Work order:
Using the data below, output a verbatim copy of the lines between the one holding "La Farnesina (764, 126)" and the one holding "Grecia (35, 868)", inclusive, without any pictures.

-- Material for this exercise follows --

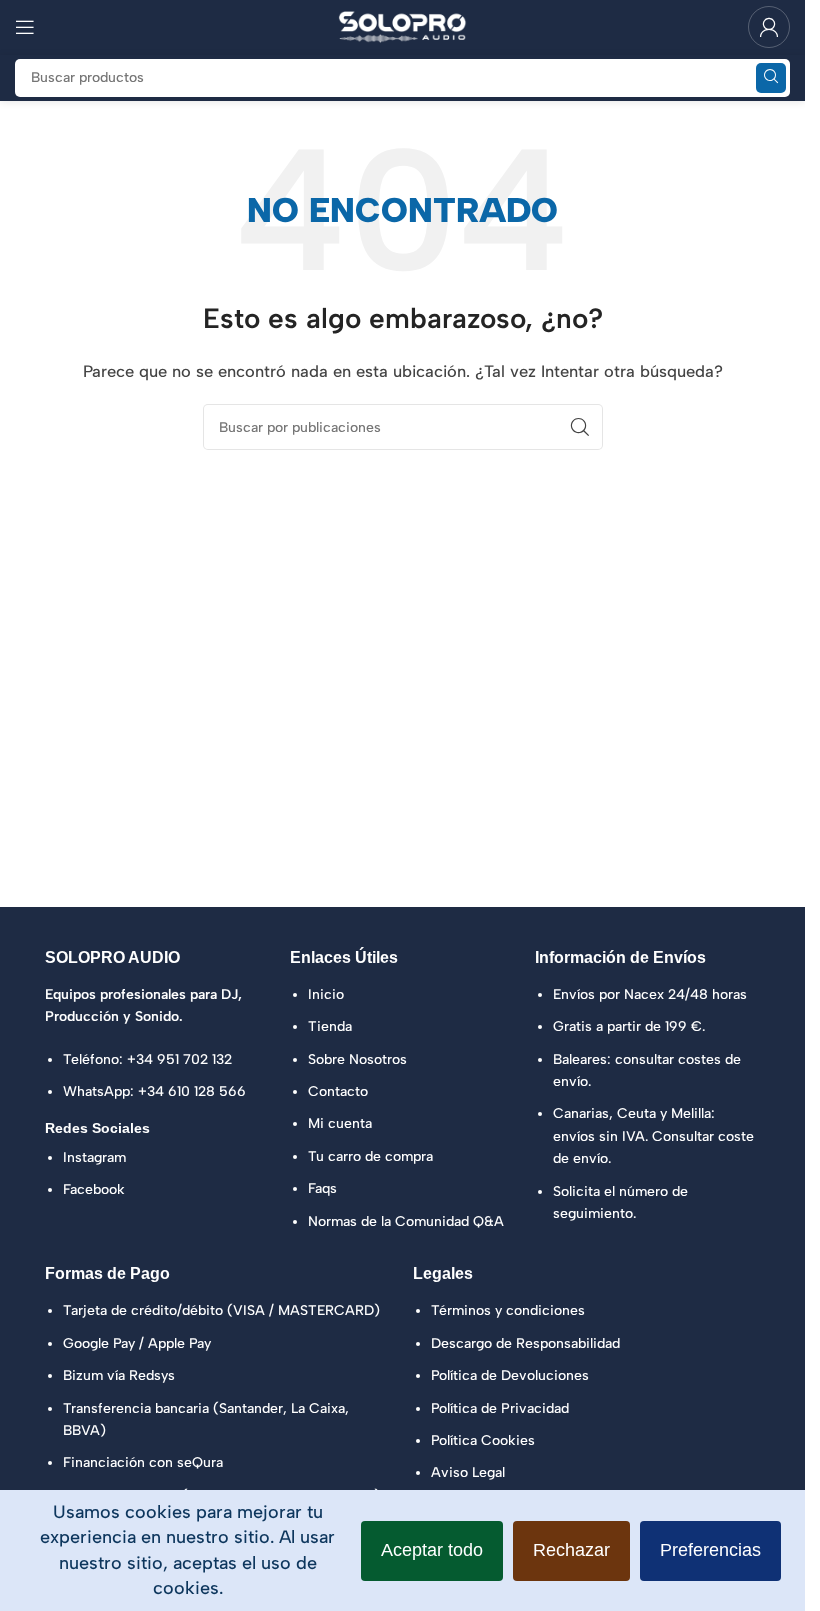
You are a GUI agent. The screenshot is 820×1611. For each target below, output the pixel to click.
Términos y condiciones (508, 1310)
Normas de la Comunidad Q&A (406, 1221)
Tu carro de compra (370, 1156)
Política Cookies (483, 1440)
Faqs (322, 1188)
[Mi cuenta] (769, 27)
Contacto (338, 1091)
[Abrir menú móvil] (25, 27)
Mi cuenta (340, 1123)
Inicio (326, 994)
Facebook (94, 1189)
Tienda (330, 1026)
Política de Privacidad (500, 1408)
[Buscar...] (771, 78)
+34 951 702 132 (179, 1059)
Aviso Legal (468, 1472)
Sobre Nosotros (357, 1059)
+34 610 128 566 (192, 1091)
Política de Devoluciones (510, 1375)
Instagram (94, 1157)
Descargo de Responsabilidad (525, 1343)
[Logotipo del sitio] (403, 26)
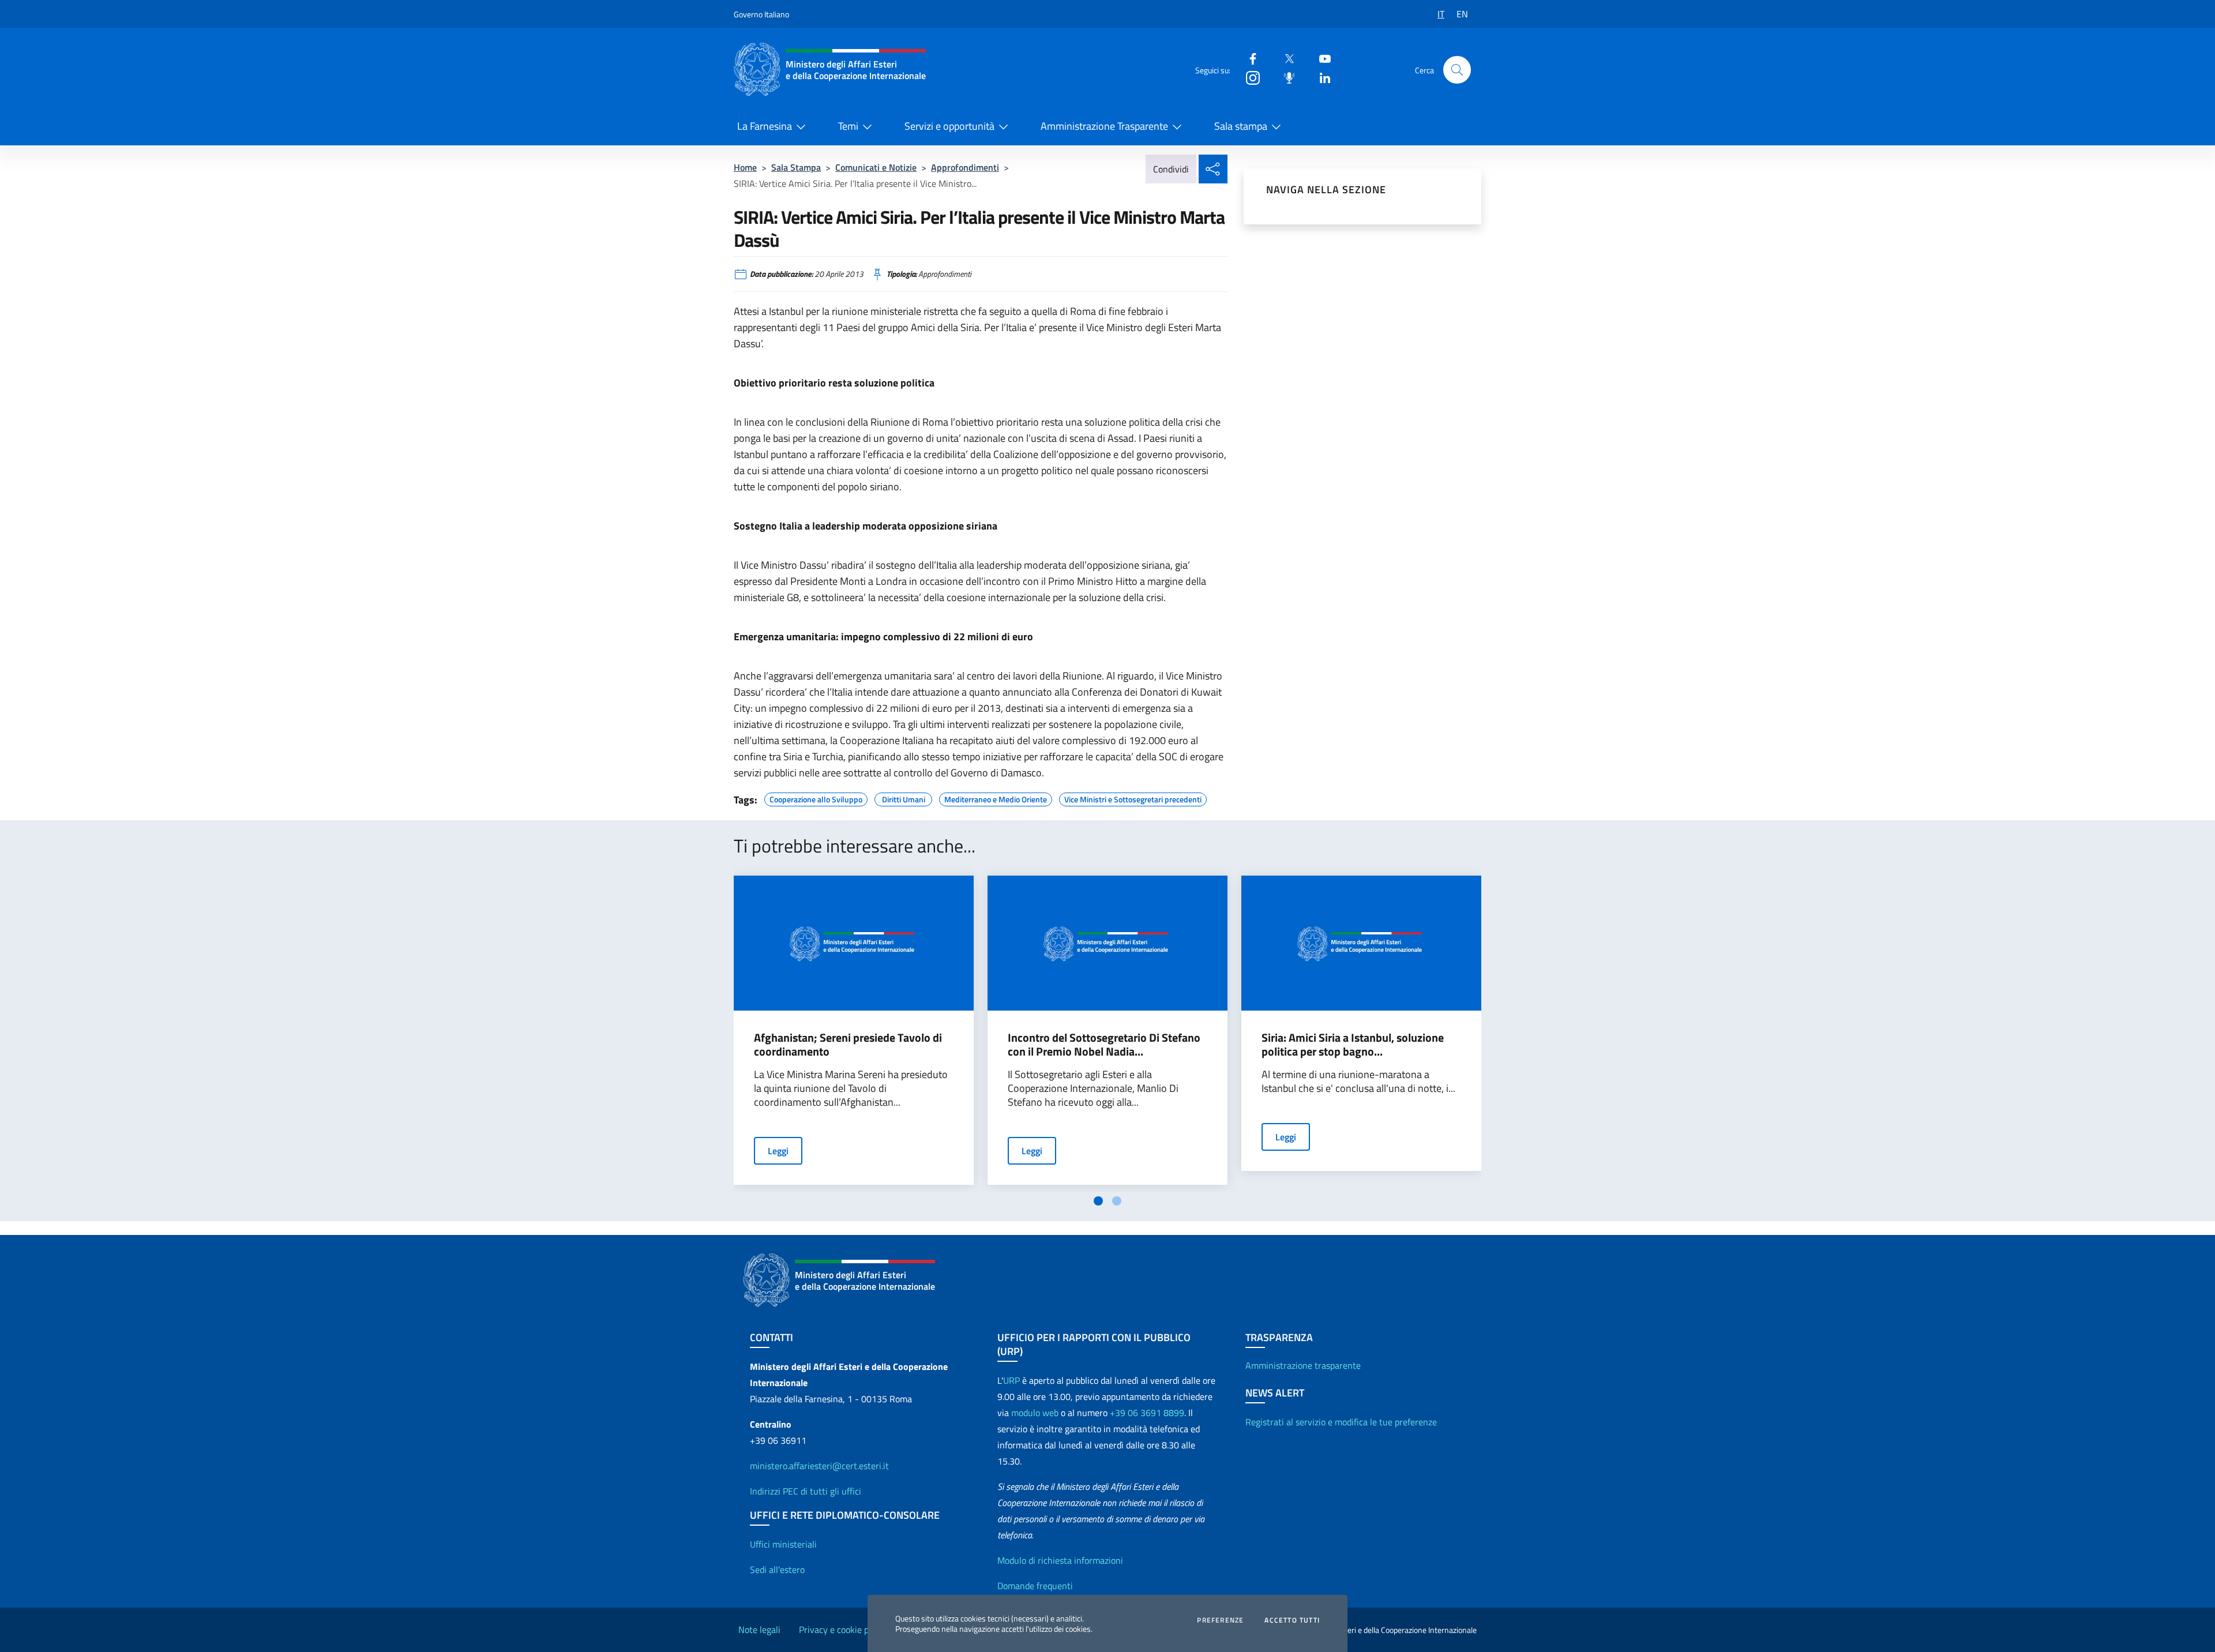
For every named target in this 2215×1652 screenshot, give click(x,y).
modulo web (1034, 1413)
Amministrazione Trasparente (1104, 126)
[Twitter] (1284, 58)
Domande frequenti (1035, 1586)
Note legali (759, 1629)
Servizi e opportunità (949, 126)
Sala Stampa (796, 167)
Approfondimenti (965, 167)
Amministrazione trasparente (1303, 1365)
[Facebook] (1248, 58)
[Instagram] (1248, 77)
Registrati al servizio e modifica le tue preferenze (1341, 1422)
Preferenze (1220, 1620)
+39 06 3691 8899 (1147, 1413)
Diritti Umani (903, 797)
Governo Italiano (761, 14)
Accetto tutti (1292, 1620)
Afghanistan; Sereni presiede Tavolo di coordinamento (848, 1044)
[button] (1457, 70)
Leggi (778, 1151)
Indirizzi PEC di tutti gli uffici (805, 1491)
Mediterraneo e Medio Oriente (995, 797)
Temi (848, 126)
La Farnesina (764, 126)
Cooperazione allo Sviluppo (815, 797)
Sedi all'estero (777, 1569)
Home (745, 167)
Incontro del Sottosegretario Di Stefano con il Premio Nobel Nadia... (1104, 1044)
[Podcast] (1284, 77)
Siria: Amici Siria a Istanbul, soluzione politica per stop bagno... (1353, 1044)
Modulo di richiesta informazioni (1060, 1560)
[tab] (1098, 1201)
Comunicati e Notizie (876, 167)
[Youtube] (1320, 58)
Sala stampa (1240, 126)
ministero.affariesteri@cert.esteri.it (819, 1466)
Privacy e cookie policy (843, 1629)
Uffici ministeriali (783, 1544)
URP (1011, 1380)
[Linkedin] (1320, 77)
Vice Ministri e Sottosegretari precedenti (1133, 797)
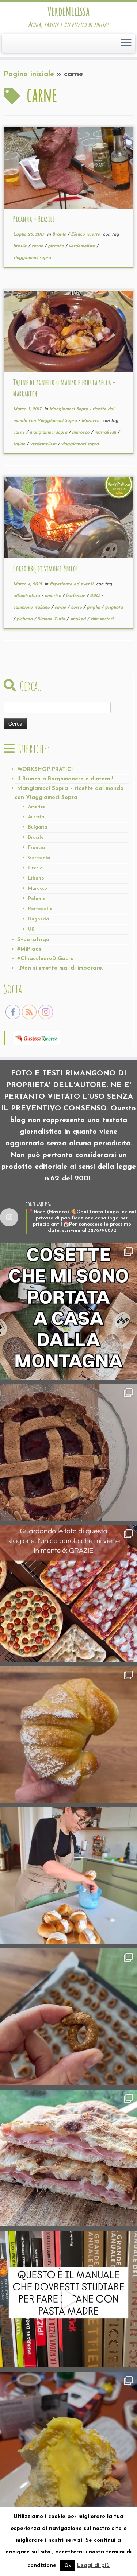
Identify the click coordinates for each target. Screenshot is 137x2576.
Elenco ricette (86, 234)
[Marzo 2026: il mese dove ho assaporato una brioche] (68, 2440)
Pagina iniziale (29, 74)
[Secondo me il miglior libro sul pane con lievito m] (68, 2299)
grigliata (114, 607)
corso (77, 607)
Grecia (35, 868)
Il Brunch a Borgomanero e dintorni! (65, 779)
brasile (20, 246)
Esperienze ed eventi (72, 584)
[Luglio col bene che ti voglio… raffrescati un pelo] (68, 1452)
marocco (81, 432)
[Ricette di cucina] (37, 1037)
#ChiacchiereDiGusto (45, 959)
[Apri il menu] (126, 43)
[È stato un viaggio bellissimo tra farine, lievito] (68, 1593)
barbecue (76, 596)
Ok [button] (67, 2565)
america (53, 596)
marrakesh (106, 432)
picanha (56, 246)
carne (38, 246)
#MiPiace (29, 949)
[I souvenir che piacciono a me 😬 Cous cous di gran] (68, 1311)
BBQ (95, 596)
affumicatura (27, 596)
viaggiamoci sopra (32, 258)
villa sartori (101, 619)
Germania (39, 858)
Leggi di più (93, 2565)
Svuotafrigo (33, 940)
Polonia (37, 899)
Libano (36, 878)
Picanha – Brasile (34, 219)
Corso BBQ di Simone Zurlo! (45, 568)
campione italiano (32, 607)
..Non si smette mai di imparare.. (61, 968)
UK (31, 929)
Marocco (91, 421)
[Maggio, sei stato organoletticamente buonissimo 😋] (68, 1734)
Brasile (60, 234)
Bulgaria (37, 827)
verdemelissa (82, 246)
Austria (36, 817)
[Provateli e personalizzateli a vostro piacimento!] (68, 2016)
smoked (78, 619)
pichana (25, 619)
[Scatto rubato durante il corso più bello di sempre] (68, 1875)
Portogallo (40, 909)
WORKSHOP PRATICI (45, 769)
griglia (94, 607)
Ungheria (38, 919)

-- Material for this exercise concluded --

Solution to this problem:
La Farnesina (764, 126)
Cooperazione allo Sviluppo (815, 797)
Sedi all'estero (777, 1569)
Home (745, 167)
Incontro del Sottosegretario Di Stefano con il Premio Nobel Nadia... (1104, 1044)
[Podcast] (1284, 77)
Siria: Amici Siria a Istanbul, soluzione politica per stop bagno... (1353, 1044)
Modulo di richiesta informazioni (1060, 1560)
[tab] (1098, 1201)
Comunicati e Notizie (876, 167)
[Youtube] (1320, 58)
Sala stampa (1240, 126)
ministero.affariesteri@cert.esteri.it (819, 1466)
Privacy e cookie policy (843, 1629)
Uffici ministeriali (783, 1544)
URP (1011, 1380)
[Linkedin] (1320, 77)
Vice Ministri e Sottosegretari precedenti (1133, 797)
Identify the click coordinates for each target. Screenshot is 137x2576.
Elenco ricette (86, 234)
[Marzo 2026: il mese dove ho assaporato una brioche] (68, 2440)
Pagina iniziale (29, 74)
[Secondo me il miglior libro sul pane con lievito m] (68, 2299)
grigliata (114, 607)
corso (77, 607)
Grecia (35, 868)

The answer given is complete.